Turnout can dramatically shape the political trajectory of emerging leaders and policy initiatives. That’s why voting rights activist Desmond Meade rejects calls to sit this election out, insisting “people are getting an up close and personal view of the consequences of voting or not voting”.
“If we shouldn’t vote or our vote didn’t matter then why are there so many forces investing resources to try to stop us from voting,” said Meade, a legal scholar.
As founder of the Florida Rights Restoration Coalition, Meade advocates for returning citizens, people with prior felony convictions, gaining jobs, housing and healthcare – as well as restoring their right to vote.
Across the country, states have varying laws on felony disfranchisement, but an estimated 5.85 million Americans with prior felony convictions are barred from voting. In Florida, returning citizens had been stripped permanently of the right to vote until 2018, when residents voted in favor of a ballot measure known as Amendment 4 — temporarily striking it down.
Along with the coronavirus outbreak complicating the organization’s outreach efforts, Meade says, state and federal attempts to limit access to voting underscore the difference politician and public servants.
“When politicians are involved, people die. There’s division, there’s hate and fear,” he said. “But when public servants are involved in the community, they have an opportunity to thrive and people have a chance to live.
For Meade, the victory was personal. As a returning citizen, Florida’s primary marked the first time he voted in more than 30 years.
“When I went into that voting booth, I took the spirits of my ancestors with me thinking about how many people have died, hung on trees. They overcame all that,” he said. “Covid is nothing compared to what our ancestors went through to be able to secure the right to vote for all of us.”
But in September, a federal appeals court ruled to uphold a Republican state senate bill requiring returning citizens pay restitution and court debts before casting their ballots. Activists now fight against what they called the latest effort by conservatives to suppress the vote.
Fellow activist Rosemary McCoy cites disinformation, not the virus, as their toughest challenge. Trump has already perpetuated false claims of voter fraud and ballot fixing, going as far as to call on supporters to intimidate voters at the polls in the first presidential debate.
“The public believes that they can go out there and they can vote,” she said, calling the bill unconstitutional. “It is a set up so that the president can turn around and say that this is fraudulent.”
McCoy noted that as Trump refuses to guarantee a peaceful transition of power, suggesting 1.5 million Floridians wrongfully voted would only fuel his accusations of a rigged election.

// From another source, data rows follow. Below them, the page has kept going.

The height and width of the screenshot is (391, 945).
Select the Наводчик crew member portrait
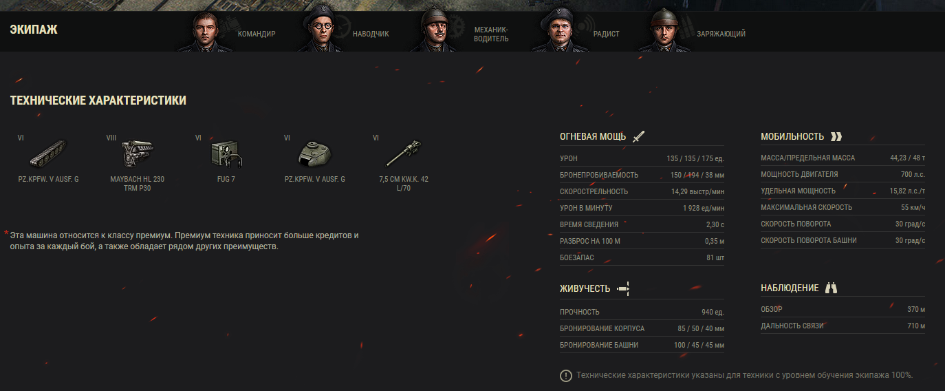point(322,32)
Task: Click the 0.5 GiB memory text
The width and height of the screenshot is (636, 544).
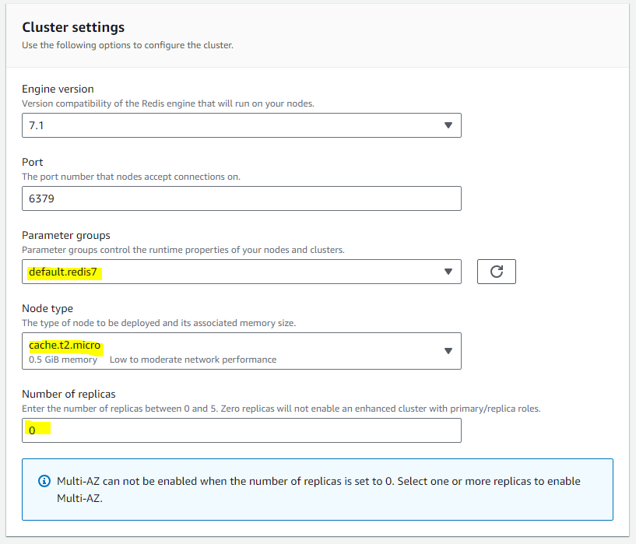Action: click(63, 360)
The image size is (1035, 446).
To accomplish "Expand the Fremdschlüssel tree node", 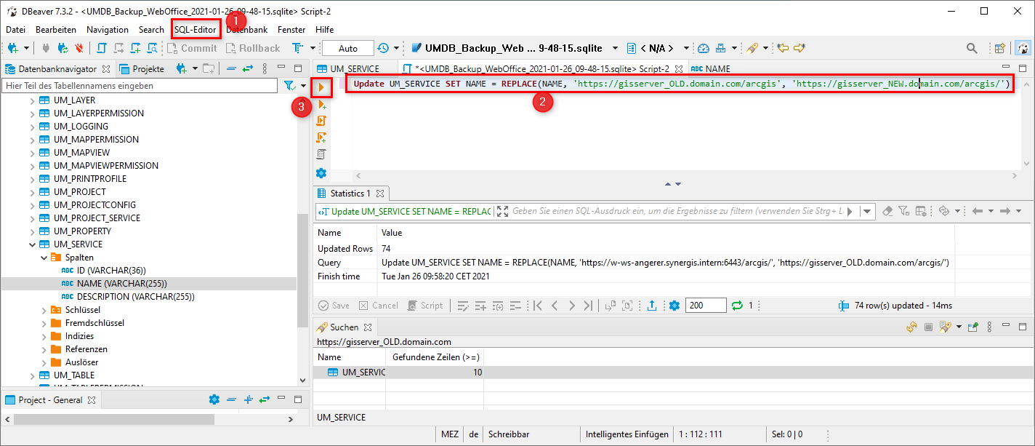I will point(42,322).
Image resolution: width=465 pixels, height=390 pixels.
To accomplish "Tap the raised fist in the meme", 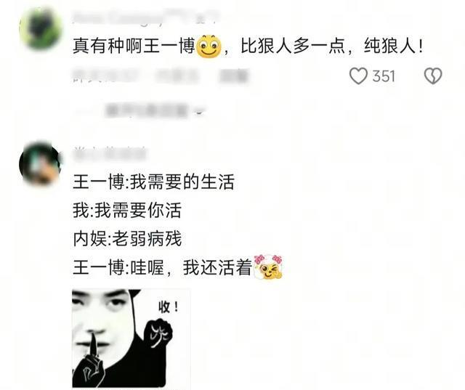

With the election just weeks away, recent polls showing the former vice-president and president are locked in a tight race for the battleground state. As Democrats fight to turn out the vote, Meade’s virtual outreach is amplified by athletes and celebrities who, in recent weeks, have raised millions to clear returning citizens’ debts.
He likens the unprecedented moment to Juneteenth — or 19 June 1865. On that day, two years after Abraham Lincoln signed the Emancipation Proclamation, the last remaining enslaved African Americans on a plantation located in Galveston, Texas, learned of their freedom.
“Coincidentally, we’re coming up on the second-year anniversary of the passing of Amendment 4,” he said. “And there are still people who do not know that they are free.”
Meade’s own freedom was delayed after a board deferred his appeal for clemency in September. Still, he said the fight continues as Black voters across the nation exercise their freedom to hold Democrats, Republicans – and everyone in between – accountable to their vote.
“We’re not going to be just voting for someone because they have a ‘D’ or an ‘R’ next to their name,” he said. “We’re going to be voting for someone who recognizes and respects our humanity.”